:: Written problem ::
State how many lines in the listing below contain the string "Cancel", and give only the number.

:: Extracted entries ::
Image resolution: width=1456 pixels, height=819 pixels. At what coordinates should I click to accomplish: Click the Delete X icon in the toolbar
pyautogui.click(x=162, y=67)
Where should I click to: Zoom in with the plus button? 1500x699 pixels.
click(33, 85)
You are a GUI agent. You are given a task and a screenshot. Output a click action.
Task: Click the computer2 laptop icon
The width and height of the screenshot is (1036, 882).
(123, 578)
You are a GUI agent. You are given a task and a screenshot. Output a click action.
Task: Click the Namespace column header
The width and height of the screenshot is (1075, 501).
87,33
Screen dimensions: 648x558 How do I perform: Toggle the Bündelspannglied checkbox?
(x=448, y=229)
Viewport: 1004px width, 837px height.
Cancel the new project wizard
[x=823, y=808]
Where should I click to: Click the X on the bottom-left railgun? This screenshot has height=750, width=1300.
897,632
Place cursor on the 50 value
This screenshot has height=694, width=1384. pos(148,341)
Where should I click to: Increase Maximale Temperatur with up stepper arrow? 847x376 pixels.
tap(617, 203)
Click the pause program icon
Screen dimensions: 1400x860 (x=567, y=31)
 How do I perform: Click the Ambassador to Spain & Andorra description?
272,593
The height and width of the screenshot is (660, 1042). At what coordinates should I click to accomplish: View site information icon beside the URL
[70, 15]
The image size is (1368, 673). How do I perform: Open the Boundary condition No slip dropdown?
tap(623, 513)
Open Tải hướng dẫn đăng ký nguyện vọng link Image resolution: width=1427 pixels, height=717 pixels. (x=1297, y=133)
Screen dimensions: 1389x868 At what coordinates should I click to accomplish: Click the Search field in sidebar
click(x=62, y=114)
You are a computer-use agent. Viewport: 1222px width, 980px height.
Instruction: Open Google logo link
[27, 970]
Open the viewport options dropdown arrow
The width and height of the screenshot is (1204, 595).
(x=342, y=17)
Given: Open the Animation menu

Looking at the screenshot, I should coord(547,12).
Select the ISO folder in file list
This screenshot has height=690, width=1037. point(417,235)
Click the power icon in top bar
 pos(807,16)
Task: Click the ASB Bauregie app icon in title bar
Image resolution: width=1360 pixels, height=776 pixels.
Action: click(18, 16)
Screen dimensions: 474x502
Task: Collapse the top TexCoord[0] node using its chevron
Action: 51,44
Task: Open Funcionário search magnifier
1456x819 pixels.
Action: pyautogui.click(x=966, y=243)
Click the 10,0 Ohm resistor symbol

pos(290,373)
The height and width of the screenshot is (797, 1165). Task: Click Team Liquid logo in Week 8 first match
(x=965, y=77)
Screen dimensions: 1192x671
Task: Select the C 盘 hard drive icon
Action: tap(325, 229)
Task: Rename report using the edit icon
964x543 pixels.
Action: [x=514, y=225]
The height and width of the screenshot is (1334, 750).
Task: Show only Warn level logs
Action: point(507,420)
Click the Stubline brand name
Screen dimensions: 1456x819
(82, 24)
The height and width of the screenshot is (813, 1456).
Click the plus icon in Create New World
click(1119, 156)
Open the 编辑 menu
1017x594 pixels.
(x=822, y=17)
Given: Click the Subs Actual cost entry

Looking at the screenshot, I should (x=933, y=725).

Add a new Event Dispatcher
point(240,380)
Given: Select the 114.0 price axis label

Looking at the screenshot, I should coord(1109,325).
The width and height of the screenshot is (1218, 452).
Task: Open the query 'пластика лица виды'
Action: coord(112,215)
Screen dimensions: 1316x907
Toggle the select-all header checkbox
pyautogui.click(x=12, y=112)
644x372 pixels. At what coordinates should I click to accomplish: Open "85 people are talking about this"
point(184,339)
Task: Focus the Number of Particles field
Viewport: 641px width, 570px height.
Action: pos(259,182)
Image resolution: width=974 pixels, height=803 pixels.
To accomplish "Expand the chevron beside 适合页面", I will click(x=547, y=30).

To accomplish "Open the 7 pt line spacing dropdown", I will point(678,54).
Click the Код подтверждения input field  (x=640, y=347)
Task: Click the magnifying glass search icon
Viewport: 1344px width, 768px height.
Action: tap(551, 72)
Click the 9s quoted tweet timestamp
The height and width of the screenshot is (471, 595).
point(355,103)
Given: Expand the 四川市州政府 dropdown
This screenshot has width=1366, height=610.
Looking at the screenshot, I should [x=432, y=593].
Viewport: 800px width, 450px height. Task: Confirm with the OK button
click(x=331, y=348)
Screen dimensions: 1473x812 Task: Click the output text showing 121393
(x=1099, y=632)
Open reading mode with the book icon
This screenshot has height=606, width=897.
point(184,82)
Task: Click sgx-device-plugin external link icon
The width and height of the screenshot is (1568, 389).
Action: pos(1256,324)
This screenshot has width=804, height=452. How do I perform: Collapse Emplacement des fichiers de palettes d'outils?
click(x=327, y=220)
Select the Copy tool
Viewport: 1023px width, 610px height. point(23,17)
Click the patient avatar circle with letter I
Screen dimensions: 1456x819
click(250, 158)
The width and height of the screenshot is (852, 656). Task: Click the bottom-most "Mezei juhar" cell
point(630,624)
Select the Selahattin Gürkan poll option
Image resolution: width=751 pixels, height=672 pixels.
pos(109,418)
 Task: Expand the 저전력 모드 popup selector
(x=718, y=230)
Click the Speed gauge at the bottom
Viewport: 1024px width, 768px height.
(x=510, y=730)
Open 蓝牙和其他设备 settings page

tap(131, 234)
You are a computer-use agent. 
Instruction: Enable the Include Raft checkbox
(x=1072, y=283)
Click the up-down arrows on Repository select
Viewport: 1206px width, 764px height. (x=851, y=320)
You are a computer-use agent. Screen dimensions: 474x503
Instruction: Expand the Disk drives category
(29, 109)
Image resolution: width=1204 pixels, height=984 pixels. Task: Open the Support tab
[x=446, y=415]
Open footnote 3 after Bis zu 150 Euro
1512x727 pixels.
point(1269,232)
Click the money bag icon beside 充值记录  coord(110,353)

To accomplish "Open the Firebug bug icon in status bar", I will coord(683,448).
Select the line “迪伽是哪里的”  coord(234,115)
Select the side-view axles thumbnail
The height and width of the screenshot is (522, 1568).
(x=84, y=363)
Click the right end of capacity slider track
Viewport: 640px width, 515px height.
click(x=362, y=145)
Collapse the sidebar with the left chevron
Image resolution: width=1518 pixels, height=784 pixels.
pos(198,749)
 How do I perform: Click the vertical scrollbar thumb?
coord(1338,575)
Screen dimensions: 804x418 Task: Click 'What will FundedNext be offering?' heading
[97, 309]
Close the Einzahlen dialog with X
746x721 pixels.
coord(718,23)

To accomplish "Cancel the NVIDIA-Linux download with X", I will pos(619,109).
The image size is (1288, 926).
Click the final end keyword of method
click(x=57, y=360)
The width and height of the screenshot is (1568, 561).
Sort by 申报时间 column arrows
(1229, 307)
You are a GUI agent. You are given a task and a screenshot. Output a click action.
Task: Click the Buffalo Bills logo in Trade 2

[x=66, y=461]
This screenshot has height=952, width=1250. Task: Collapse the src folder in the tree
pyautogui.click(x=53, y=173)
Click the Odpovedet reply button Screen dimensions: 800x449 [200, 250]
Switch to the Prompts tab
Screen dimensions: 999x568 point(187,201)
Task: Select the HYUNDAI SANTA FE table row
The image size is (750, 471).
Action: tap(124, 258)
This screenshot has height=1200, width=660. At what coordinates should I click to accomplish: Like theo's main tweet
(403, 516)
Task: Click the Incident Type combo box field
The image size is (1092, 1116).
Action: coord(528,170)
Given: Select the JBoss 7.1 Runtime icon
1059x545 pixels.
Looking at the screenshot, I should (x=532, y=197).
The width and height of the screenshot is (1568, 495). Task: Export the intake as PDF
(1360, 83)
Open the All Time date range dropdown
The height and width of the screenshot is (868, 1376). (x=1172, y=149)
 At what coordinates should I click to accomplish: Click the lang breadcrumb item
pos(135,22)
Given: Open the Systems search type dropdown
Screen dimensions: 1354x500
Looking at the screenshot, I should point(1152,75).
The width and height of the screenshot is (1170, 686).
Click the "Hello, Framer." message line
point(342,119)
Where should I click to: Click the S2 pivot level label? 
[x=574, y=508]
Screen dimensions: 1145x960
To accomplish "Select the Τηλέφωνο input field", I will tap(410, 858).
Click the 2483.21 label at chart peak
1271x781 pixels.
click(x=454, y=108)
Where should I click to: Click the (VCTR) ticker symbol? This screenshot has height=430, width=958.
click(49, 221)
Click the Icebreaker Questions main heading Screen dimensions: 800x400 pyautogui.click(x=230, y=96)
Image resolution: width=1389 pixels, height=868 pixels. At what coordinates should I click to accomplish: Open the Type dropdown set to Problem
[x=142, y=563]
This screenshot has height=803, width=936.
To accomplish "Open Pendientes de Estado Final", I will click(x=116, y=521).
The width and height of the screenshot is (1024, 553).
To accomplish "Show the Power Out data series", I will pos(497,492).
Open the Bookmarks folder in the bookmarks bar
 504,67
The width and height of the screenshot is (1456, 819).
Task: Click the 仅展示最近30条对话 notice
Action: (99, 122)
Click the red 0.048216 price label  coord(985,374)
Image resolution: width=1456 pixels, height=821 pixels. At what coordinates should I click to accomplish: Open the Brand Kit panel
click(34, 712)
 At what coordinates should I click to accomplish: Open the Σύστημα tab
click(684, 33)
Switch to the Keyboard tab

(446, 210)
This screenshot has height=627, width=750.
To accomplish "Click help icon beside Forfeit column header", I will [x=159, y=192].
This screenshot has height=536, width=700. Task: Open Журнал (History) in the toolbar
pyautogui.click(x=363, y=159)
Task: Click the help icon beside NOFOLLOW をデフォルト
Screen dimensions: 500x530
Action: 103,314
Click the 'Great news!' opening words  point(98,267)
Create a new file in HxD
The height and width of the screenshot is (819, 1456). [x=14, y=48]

:: The response ::
2